Macrolide therapy considered | Macrolide therapy avoided |
Where indicated, studies recommend treatment for 10–12 weeks and if response is good, treatment should be prolonged for another 3–9 months.
The macrolides commonly used in most studies include erythromycin, roxithromycin, and clarithromycin. For better compliance a once daily dosing of 250mg in case of clarithromycin or 150mg of roxithromycin can be used.
Role of Intravenous Antibiotics
Although success rates for endoscopic sinus surgery have been reported as >80%, there continues to be a population of patients who fail surgical cure. Recent literature supports osteitis as the source of persistent infection in a subset of patients, refractory to endoscopic sinus surgery.14
Friedmand et al15 studied the effectiveness of intravenous (IV) antibiotics in a group of patients with recurrent or persistent sinusitis after endoscopic sinus surgery who failed oral antibiotics. The authors found >80% of patients had improved symptoms and 32% of them had complete resolution.

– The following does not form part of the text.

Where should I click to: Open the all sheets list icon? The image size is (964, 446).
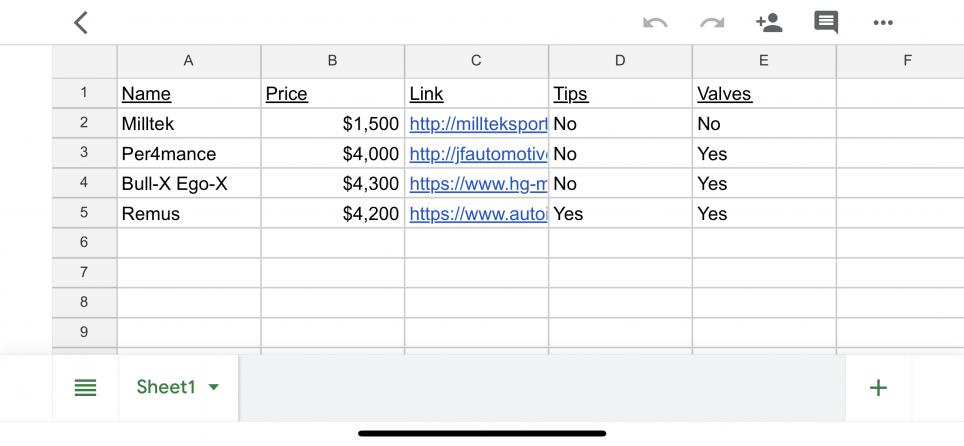(85, 388)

Don et al2 conducted a study in pediatric group of patients to check the effectiveness of IV antibiotics as an alternative to endoscopic surgery in patients who failed oral antibiotics. In this study it was found that 89% of the children improved clinically and did not require subsequent endoscopic surgery.
Culture guided IV antibiotics can definitely be considered as a modality of treatment before surgical intervention in children, in people who are very reluctant to opt for surgery, and in a few cases of chronic sinusitis with resistant organisms. However, when considering IV antibiotics the clinician should not ignore the potential complication of thrombophlebitis associated with any IV therapy.
Role of Steroids
Steroids, both in topical and systemic forms, have been used widely in the treatment of CRS. In a recent survey, 99% of ear, nose, and throat surgeons in UK stated that they used topical steroids and 34% used oral steroids quite frequently in such cases.16 Steroid therapy has a role in many facets of sinonasal disease, including allergic rhinitis, nasal polyposis and the reduction of postoperative reactive edema.17
Topical Steroids
A number of studies have demonstrated the efficacy of intranasal glucocorticoids in management of CRS.18,19 Topical intranasal corticosteroids constitute the first line of therapy in almost all patients with CRS with or without nasal polyposis because they provide many of the benefits of systemic corticosteroids without the side-effects.